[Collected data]
Start of Block

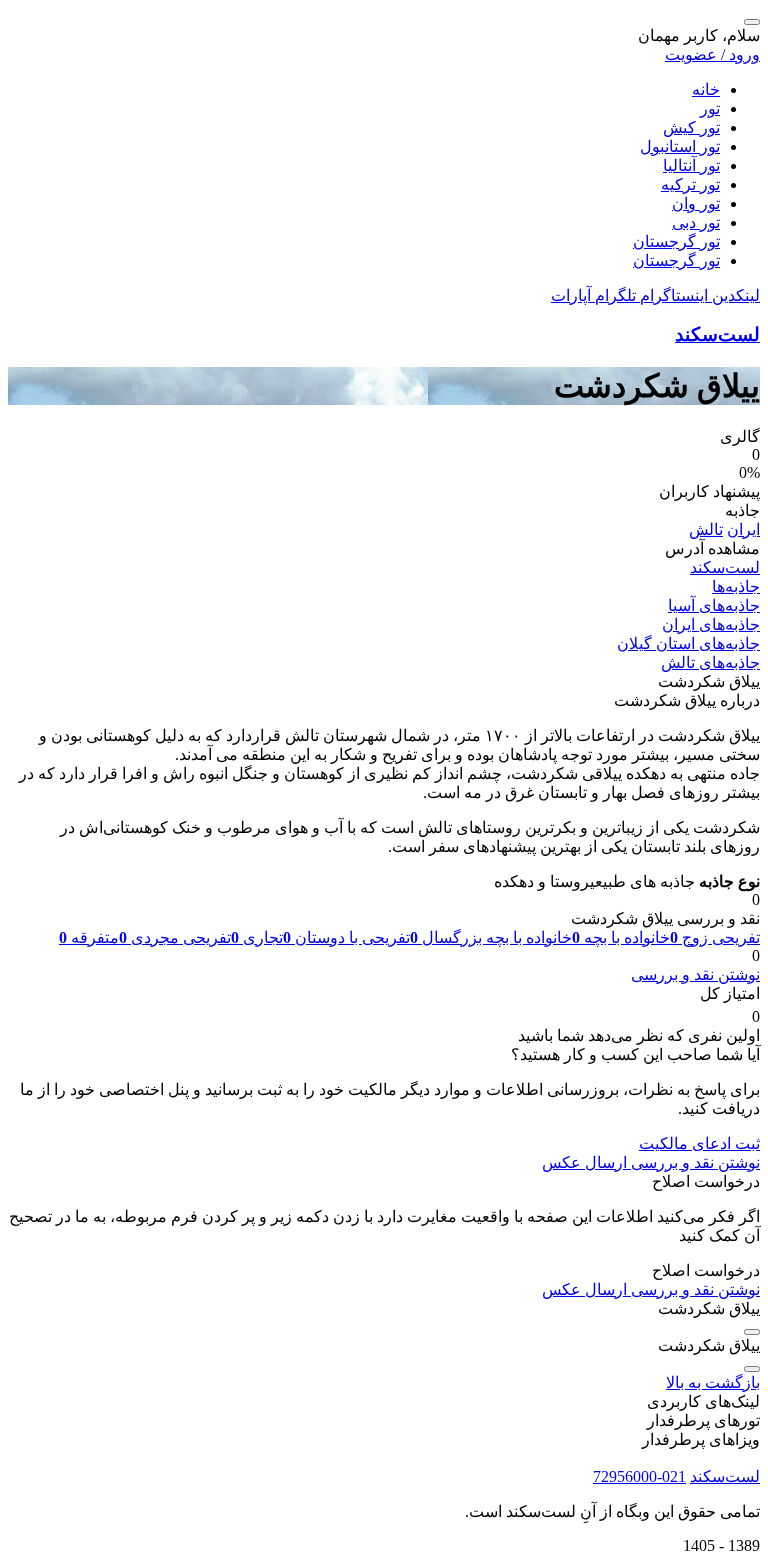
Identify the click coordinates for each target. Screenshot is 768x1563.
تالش (706, 529)
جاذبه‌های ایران (711, 624)
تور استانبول (680, 146)
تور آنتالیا (691, 165)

End of Block

• How to complete this task: Nothing but the records, repeated exactly and stripped of pictures, should appear in the answer.

• Solution to this task:
Identify the click coordinates for each target. Screenshot is 768x1563.
تالش (706, 529)
جاذبه‌های ایران (711, 624)
تور استانبول (680, 146)
تور آنتالیا (691, 165)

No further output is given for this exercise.